Hamburg. Auch klassische Konzerte haben schon mal Überlänge. Dass man sich nach zweieinhalb Stunden Stillsitzens erfrischt aus dem Plüschsessel erhebt, ist da eher die Ausnahme, kommt aber vor - wie gerade beim NDR Sinfonieorchester in der Laeiszhalle. Das Programm war ungewöhnlich genug: Gleich drei junge Solisten, alle Stipendiaten der Deutschen Stiftung Musikleben, gaben ihr Debüt.

Die einzige Sinfonie stand am Anfang, und sie hatte es in sich: John Axelrod dirigierte Sergej Prokofjews gefürchtet durchsichtige "Symphonie Classique" als glitzernde Ouvertüre: mal beschwingt, mal frech gestaut und stets blitzsauber.

Der georgische Cellist Giorgi Kharadze eröffnete den Reigen der Solokonzerte mit Dmitri Schostakowitschs erstem Cellokonzert. Kharadzes Familie ist 1993 nach Frankreich emigriert. "Schostakowitsch hat in einem repressiven System gelebt. Ich weiß, wie sich das anfühlt", sagt Kharadze. "Der Interpret muss diese Erfahrungen in der Musik hörbar machen."

Zwischen unerbittlicher Achtelmotorik, schimmernden Flageoletttönen mit Celesta und Hohngelächter der Bläser spannte Kharadze sein Panorama an Klangfarben und Stimmungen auf, bis in jede Nuance hörbar beteiligt. Gegen Ende hätte man sich einen lautmalerischen, ja einen roheren Zugriff vorstellen können, da wirkte sein Spiel arg defensiv.

Dagegen sprühte der russische Pianist Igor Levit beim ersten Klavierkonzert von Prokofjew vor Energie. Er ließ die vielstimmigen Läufe perlen, mischte sich in die gleißenden Klangfarben des Orchesters und meißelte seine Einwürfe, unterstützt von einer mustergültig klaren Orchesterbegleitung.

Den Russen Prokofjew liebt Levit besonders: "Aber wenn ich mir ein Werk erarbeite, ist die Nationalität des Komponisten unwichtig." Als er acht Jahre alt war, zog seine Familie nach Hannover. Seinen russisch-jüdischen Hintergrund mit seinem deutschen Umfeld zu vereinbaren, findet er kein Problem: "Mental bin ich hier geboren!"

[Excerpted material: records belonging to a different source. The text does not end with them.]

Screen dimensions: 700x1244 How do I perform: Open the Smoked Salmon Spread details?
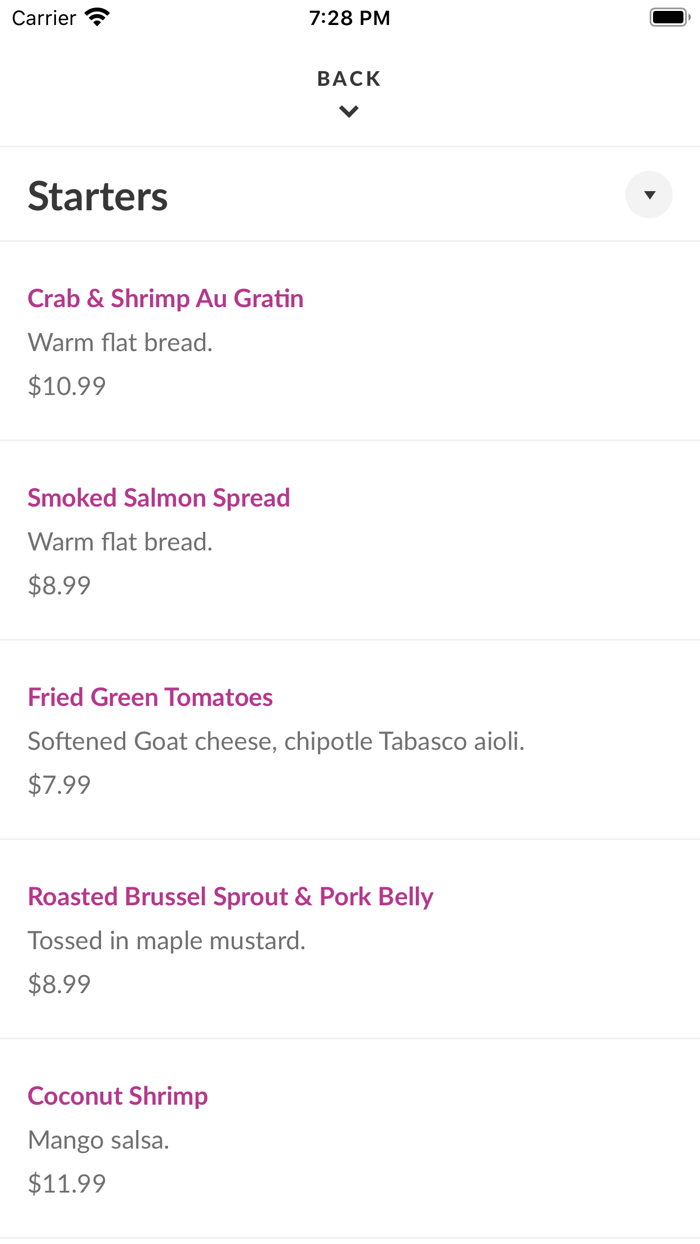coord(159,497)
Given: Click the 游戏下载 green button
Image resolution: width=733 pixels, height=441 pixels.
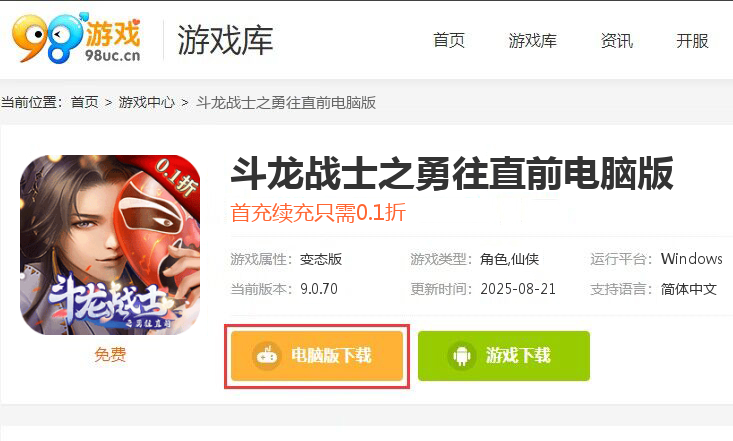Looking at the screenshot, I should pyautogui.click(x=504, y=356).
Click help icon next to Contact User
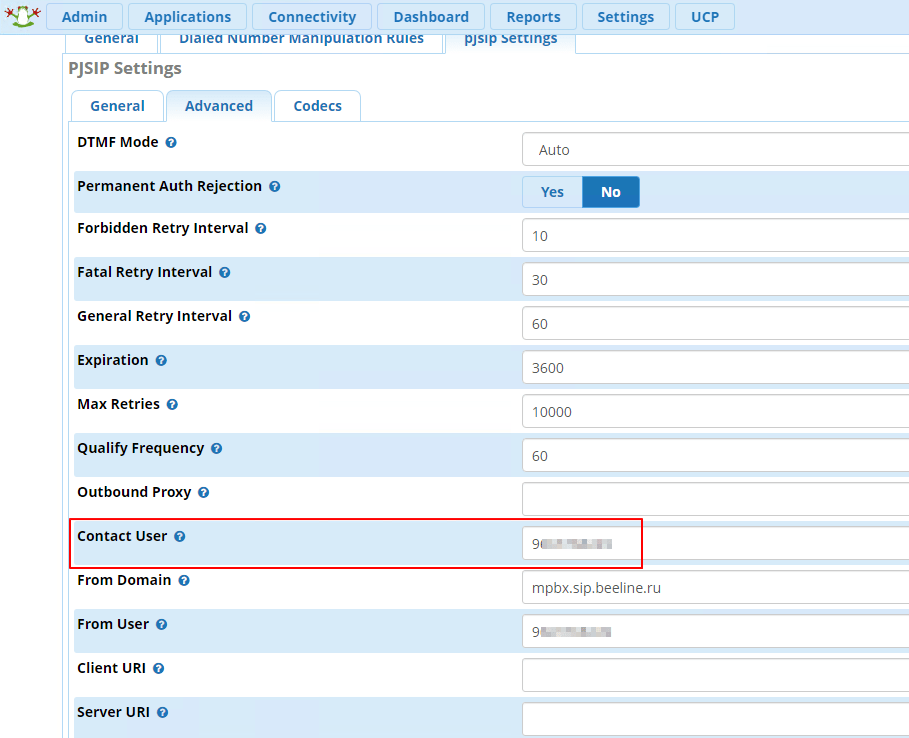 [180, 537]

Die Geigerin Suyoen Kim wiederum, geboren und aufgewachsen in Münster als Kind koreanischer Eltern, beschreibt ihre doppelte kulturelle Zugehörigkeit als Konflikt: "Er wird mir bewusst, je häufiger ich in Korea bin. Dort fühle ich mich zwar wie in meinem eigenen Land, aber die Strukturen sind so fremd."

Kim brachte das Kunststück fertig, dem Publikum Mendelssohns omnipräsentes e-Moll-Violinkonzert zu vermitteln, als hörte man es zum ersten Mal: mit sprühender Virtuosität, Witz und einem anrührenden Gespür für Zeit. Leider ging ihr feiner, freier Geigenton manchmal im Tutti unter. Im Übrigen aber begleiteten Axelrod und die Musiker äußerst beredt und schmuggelten auch noch einige Kobolde aus dem "Sommernachtstraum" ein. Tausendmal gehört, das Stück - aber so noch nie.